The Office of the United Nations High Commissioner for Refugees deals with all the world’s refugees except the Palestinians. They alone have a special agency devoted exclusively to them: the United Nations Relief and Works Agency (UNRWA). When it was established in late 1949, UNRWA had as its aim the economic, social, and political integration of the Palestinian refugees into the Middle Eastern countries in which they were living. The Arab countries and the Palestinian leadership forced the abandonment of this goal and have used the organization to perpetuate the refugee problem, wielding it as a weapon in the ongoing war against Israel. It serves this purpose because if the demand for return were ever granted, Israel would be flooded with Arabs hostile to its very existence. In that case the Jewish state, with a population of less than nine million, would cease to be viable, as would any state in such circumstances—which is, of course, what the Palestinians want. Having failed to eliminate Jewish sovereignty through military assaults by Arab armies, the Palestinians hope to achieve this end by dissolving Israel from within.

It is not surprising that Israelis, including those, like Schwartz and Wilf, who want a two-state solution to the conflict, will not accept the putative right of return. What is surprising and dismaying is that Western governments, including that of the United States, have failed to recognize the centrality and pernicious character of this demand. How, then, should the Biden Administration approach the Israeli-Palestinian conflict beginning in 2021?

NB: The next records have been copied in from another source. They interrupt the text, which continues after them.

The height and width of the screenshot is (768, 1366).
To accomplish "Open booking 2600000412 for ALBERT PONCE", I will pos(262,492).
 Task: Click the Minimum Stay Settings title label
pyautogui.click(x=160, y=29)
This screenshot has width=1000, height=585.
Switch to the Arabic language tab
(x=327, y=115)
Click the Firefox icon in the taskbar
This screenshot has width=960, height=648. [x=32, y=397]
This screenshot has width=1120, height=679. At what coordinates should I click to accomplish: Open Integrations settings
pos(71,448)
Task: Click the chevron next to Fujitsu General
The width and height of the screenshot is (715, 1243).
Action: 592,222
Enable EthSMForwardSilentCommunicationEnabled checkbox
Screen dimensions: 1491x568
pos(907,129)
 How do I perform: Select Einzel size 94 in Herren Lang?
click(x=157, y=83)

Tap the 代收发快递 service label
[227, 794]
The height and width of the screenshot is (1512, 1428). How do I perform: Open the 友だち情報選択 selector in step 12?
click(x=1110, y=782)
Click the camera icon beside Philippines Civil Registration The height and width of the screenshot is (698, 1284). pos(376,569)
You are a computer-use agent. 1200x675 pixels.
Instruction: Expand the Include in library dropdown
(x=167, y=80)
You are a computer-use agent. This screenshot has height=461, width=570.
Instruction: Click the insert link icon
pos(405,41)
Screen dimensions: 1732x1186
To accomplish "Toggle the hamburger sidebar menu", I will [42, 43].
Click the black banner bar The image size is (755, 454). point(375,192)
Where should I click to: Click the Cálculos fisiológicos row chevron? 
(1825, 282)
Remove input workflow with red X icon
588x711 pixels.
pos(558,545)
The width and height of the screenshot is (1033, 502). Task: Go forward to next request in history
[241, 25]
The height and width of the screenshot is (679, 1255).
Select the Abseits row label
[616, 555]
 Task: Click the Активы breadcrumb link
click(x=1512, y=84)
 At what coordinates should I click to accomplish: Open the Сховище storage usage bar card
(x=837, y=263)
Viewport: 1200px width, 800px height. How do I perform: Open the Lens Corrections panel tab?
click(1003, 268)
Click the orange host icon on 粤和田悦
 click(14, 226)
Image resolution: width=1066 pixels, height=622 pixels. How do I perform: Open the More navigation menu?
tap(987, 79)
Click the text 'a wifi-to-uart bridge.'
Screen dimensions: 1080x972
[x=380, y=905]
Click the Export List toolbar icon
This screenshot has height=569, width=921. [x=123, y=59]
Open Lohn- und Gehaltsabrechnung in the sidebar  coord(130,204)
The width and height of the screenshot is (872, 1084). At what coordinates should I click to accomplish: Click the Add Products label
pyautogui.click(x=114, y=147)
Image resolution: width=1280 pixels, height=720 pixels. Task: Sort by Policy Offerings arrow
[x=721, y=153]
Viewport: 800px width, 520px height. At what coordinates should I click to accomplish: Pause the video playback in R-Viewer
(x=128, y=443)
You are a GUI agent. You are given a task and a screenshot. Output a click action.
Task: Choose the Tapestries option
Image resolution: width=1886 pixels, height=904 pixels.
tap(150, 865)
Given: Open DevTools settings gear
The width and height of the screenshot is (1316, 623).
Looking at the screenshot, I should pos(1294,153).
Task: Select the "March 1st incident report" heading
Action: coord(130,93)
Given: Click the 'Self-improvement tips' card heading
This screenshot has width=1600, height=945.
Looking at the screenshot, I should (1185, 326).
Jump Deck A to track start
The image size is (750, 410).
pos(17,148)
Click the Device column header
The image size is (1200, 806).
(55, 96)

First, it should follow the lead of the Trump Administration, which declined to continue to fund UNRWA, and seek to abolish that agency. In their concluding chapter, the authors of The War of Return offer some helpful suggestions for how to do so. Second, the new administration should make clear to the Palestinian authorities that the necessary condition for the continuation of an American-sponsored peace process is a clear, unambiguous, publicly and repeatedly stated renunciation of the right of return. By retaining their claim to this right, the Palestinians signal that they continue to pursue the destruction of Israel, in which case no settlement is possible.

Third, the Biden Administration should observe the diplomatic equivalent of the Hippocratic Oath in medicine: it should do no harm. Persisting in trying to broker an agreement while the Palestinians insist on a right of return does do harm. It encourages the Palestinians to believe, or at least to hope, that the American government does not oppose the elimination of Israel, which in turn gives them reason to continue to seek it. As long as they call for millions of people to be able to make themselves at home in a country that they have never seen, with the vast majority of whose citizens they do not share a common language, common aspirations, or common values, and whom they have been taught their whole lives to despise, nothing American diplomats can do will end the Israeli-Palestinian conflict. Under such circumstances that is precisely what the United States should do about that conflict: nothing.

Michael Mandelbaum is the Christian A. Herter Professor Emeritus of American Foreign Policy at the Johns Hopkins School of Advanced International Studies, a member of the editorial board of American Purpose, and author of The Rise and Fall of Peace on Earth (2019).